DON’T DO A JAPAN – LET BANKS GO WHEN THEY FAIL

SOLID AS A CESSPOOL?

I often see articles sympathetic to the banks, claiming they’re hard done by, and most certainly not responsible for the global financial collapse.

Holding the banks to be the epitome of financial rectitude, and apparently not responsible for their own risk management, they lump the blame onto miscreant borrowers.

When some clown called Irvine Renter recently said Robert Shiller has completely lost his mind in suggesting banks carry responsibility, I flew into a rant:

“I know who’s lost his mind – and it aint Robert Shiller.  Banks who lend on bubble-inflated land prices have deep structural problems with their risk management procedures – problems bordering on fraud.  Of course they should adjust their loan books back to the real market and renegotiate loans from there.

After hundreds of years, banks don’t know that real estate bubbles burst?  C’mon!  They want to tie mortgagors down to 30 year sky high mortgages – then expect to be bailed out when things go awry.

Guess where your true moral hazard lies, guys?
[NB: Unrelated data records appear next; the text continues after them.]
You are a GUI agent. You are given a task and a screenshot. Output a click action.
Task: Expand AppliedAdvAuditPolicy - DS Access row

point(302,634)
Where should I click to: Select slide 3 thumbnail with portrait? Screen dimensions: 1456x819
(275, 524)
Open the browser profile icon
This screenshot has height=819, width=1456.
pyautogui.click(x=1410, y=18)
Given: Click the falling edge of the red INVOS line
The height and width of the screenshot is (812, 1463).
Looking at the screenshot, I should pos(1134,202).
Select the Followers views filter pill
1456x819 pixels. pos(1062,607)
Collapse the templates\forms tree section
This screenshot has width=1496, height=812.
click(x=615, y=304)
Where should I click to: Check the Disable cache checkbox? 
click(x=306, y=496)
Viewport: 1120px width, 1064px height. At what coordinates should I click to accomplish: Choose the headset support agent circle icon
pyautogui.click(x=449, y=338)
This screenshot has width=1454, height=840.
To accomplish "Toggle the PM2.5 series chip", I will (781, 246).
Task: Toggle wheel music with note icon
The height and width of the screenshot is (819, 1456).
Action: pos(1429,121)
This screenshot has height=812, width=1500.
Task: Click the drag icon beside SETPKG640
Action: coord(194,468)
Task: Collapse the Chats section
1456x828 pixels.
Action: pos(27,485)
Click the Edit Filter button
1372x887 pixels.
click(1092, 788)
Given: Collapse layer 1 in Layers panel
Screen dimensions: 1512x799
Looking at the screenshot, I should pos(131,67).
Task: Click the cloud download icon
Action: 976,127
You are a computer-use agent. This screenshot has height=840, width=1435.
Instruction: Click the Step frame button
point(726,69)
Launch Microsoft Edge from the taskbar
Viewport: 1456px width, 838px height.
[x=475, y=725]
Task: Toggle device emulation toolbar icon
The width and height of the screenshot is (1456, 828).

It aint with Joe Sixpack.”

I expect those people who hold the FIRE sector (viz, finance, insurance and real estate) to be the paragons of morality–thereby helping to underpin the rationale behind obscene bank bailouts–will also find excuses for Barclays and other British banks for fiddling their LIBOR rates.

Their claim that criticising banks is “bank bashing” is every bit as hollow and meaningless as those who claim land taxes are “wealth taxes”. (What on earth does that mean anyhow?)

The sorry state into which the banking industry has descended won’t be reformed by bailing it out for its sins: it must be permitted to go to the wall and be replaced by private interests or governments unprepared to finance real estate bubbles.

As with calls for further financial regulation, the argument that we need to save such a fatally flawed financial system doesn’t hold water.